In a not uncommendable sense, Men of Honor shows why American movies have come to rule the world: They valorize the dreams of every little guy by positing big ideals worth aspiring toward, like achievement and honor and equality. In doing, they polish the ideal of America itself. Yet there’s something curiously retrograde in the fact that a movie like Tillman’s must depend so heavily and formulaically on racism for its dramatic torque. One is tempted to imagine if that racial difference didn’t exist in the United States, Hollywood at this point might be inclined to invent it to provide simple, black-and-white battles rather than having to struggle with subtlety.

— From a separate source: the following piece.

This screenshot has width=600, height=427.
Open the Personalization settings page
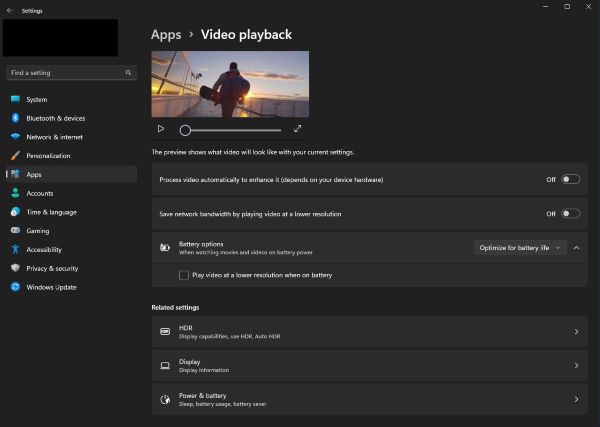pos(48,156)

No doubt Brashear dealt with all sorts of superiors in his climb up the Navy ladder. So why not represent these people with a variety of characters? Having most of them “composited” into De Niro’s tough guy comes off, in effect, as an all-too-familiar sop to white audiences. It says, “Here you are, the ignorant but essentially good-hearted white guy who’s sure to be redeemed by the end of the story. In fact, you’re already forgiven for thinking that the story is really about you rather than the black guy, Carl what’s-his-name, who’s there to serve as the instrument of your self-affirmation.”

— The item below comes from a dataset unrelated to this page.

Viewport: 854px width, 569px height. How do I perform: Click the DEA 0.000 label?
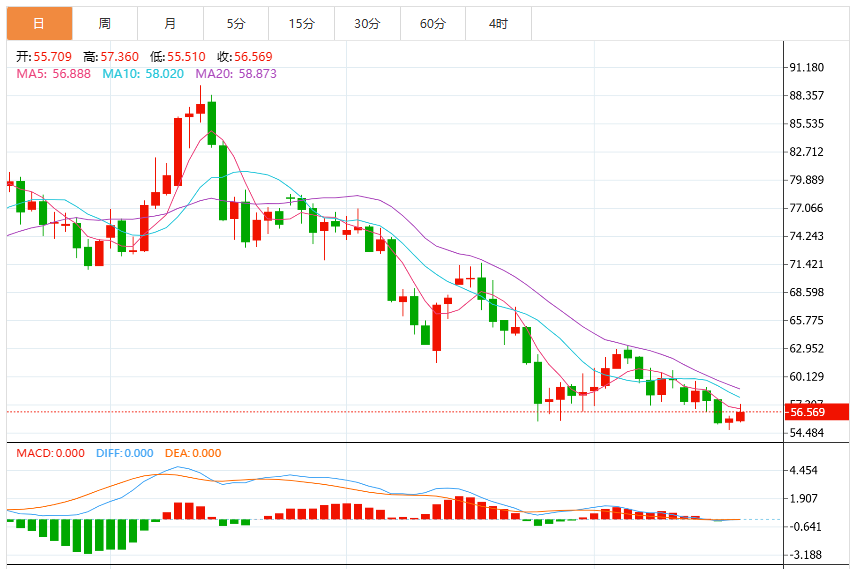(193, 453)
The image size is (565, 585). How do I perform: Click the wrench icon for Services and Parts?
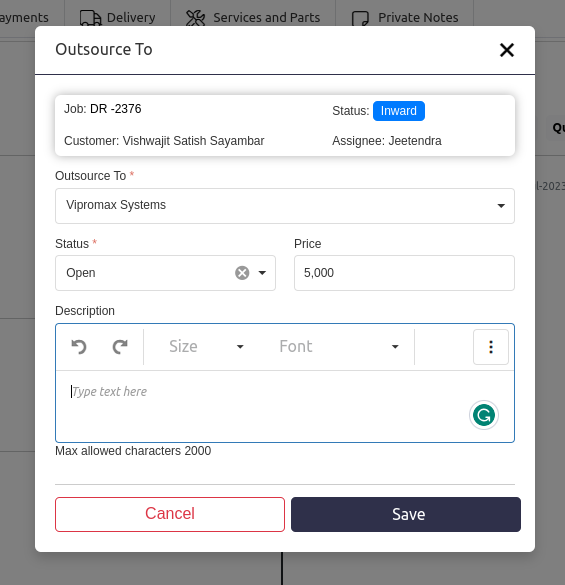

Such are the patronizing assumptions that Hollywood stokes and keeps in business while imagining that this form of pandering serves the cause of tolerance and understanding. Screenwriter Smith also invented a wife (Charlize Theron) for the invented Sunday, and the press notes quote him describing her as “a tough but vulnerable bombshell.” That phrase alone gives you the mental level at which most Hollywood movies–even ones like Men of Honor, with fascinating subjects and topnotch acting–are conceived and pitched these days. Most characters and dramatic ideas must ape clichés so rudimentary that they might’ve been spit out by a computer. “Tough but vulnerable bombshell,” like “determined black guy battling hard-ass white superior” comes from a world where no story element can be smarter than the dumbest producer, who naturally assumes that audiences won’t be half as bright as he is. In the culture trade, that’s known as a self-fulfulling prophecy.

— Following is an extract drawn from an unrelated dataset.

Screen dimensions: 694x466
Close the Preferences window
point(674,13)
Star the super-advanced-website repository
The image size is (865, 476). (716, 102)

As the little spacecraft struggles for lift-off, Val Kilmer, playing an astronaut desperate to escape into space, snarls, “This planet sucks!” He thinks he’s being macho and ironic, perhaps, but his bitter kiss-off gives us something else as well: a handy, three-word review of Red Planet.

Let me count the ways that Red Planet sucks? No, I think not. It would take all the money The Independent has allocated for ink and paper for the rest of the year. Suffice it to say that Hollywood now stands in a consummately embarrassing relationship with its own past. Thirty-three years ago–i.e., just about half the history of the sound film–Stanley Kubrick made 2001: A Space Odyssey, which, though it relied on technical and special-effects resources only a tiny fraction as sophisticated as those available today, still looks more truly “futuristic,” imaginative and technically adept than most sci-fi films of the past few years. But technology is only half of it. Like the very best literary sci-fi, 2001 had a philosophical purview that sought to encompass everything from mankind’s origins to the species’ ultimate destiny; it was, and is, an extraordinary feast of ideas.

In contrast to that banquet, Red Planet is half of a day-old hamburger dug out of a trash bin behind McDonald’s. Kilmer plays the leader of a Mars crew that gets stranded and killed off one by one, until he discovers a chance to escape back to Earth. That’s it. Ideas? Does anyone in Hollywood know the meaning of the word at this point? Truly, the one amazing thing about Red Planet is that the powers at a major studio (ironically, Warner Brothers, which released 2001) would spend something like $100 million and the very latest special effects on a project like this one without someone saying, “Hey, there’s nothing in this screenplay that’s even the least bit interesting or dramatically compelling.” Not only that, but they entrusted the whole package to Anthony Hoffman, a director of TV commercials whose press bio trumpets his “high-profile campaigns for blue chip companies including Nike, Nissan, American Airlines and AT&T.”